Reading text.
○ ○ ○ ○

Re: [VOTE] FLIP-586: Composable Parallelism Alignment Modes for Flink Autoscaler

Dennis-Mircea Ciupitu Mon, 15 Jun 2026 04:32:43 -0700

Hi everyone,

As it has been nearly two weeks since the voting thread was opened, I'll be
closing it now. The results will be announced in a separate thread shortly.


Thank you,
Dennis


On Fri, Jun 12, 2026 at 4:06 PM Vivek Jhaver <[email protected]> wrote:

> Hi Dennis,
>
> Thank you for simplifying the FLIP based on the feedback. I reviewed the
> updated FLIP and it's easy to reason about and removes earlier complexity.
> Much better than before.
>
> +1 (non-binding)
>
> Thanks,
> Vivek Jhaver
>
> On Thu, Jun 11, 2026 at 3:19 PM Gyula Fóra <[email protected]> wrote:
>
> > Thanks Dennis for the update and Vivek for the feedback.
> > I think this is much simpler now and also improves the out of the box
> > experience instead of complicating it further.
> >
> > +1 (binding)

○ ○ ○ ○

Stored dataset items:
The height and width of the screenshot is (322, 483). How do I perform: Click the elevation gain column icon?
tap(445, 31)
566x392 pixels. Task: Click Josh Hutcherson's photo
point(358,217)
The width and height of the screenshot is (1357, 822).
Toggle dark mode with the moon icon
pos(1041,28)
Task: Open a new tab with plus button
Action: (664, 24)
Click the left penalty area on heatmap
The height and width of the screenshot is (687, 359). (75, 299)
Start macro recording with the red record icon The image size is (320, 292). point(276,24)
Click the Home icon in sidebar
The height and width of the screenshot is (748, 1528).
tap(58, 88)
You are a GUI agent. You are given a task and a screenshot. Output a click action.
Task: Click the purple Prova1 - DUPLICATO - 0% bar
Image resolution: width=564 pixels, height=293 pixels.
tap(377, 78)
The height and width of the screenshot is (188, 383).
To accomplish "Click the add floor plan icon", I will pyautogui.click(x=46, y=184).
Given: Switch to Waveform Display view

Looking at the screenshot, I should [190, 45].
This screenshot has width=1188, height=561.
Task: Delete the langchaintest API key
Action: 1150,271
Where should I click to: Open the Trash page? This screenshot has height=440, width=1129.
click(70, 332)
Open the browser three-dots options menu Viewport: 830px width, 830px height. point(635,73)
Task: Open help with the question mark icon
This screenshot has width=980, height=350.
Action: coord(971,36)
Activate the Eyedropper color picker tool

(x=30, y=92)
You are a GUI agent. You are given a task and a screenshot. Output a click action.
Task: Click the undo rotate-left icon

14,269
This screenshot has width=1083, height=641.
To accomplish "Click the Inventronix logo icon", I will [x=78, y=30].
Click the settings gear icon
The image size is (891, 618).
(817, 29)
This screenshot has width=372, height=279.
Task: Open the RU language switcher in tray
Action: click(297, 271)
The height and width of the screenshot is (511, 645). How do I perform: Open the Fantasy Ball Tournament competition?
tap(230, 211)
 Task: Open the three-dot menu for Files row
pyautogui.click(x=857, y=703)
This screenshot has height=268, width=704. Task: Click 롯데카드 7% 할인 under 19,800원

○ ○ ○ ○

Set task 1. List the full names of everyone who wrote a message in the vote thread.
Set task 2. Retype the vote thread between "On Fri, Jun" and "better than before.", inclusive.

Written solution 1.
Dennis-Mircea Ciupitu
Vivek Jhaver
Gyula Fóra

Written solution 2.
On Fri, Jun 12, 2026 at 4:06 PM Vivek Jhaver <[email protected]> wrote:

> Hi Dennis,
>
> Thank you for simplifying the FLIP based on the feedback. I reviewed the
> updated FLIP and it's easy to reason about and removes earlier complexity.
> Much better than before.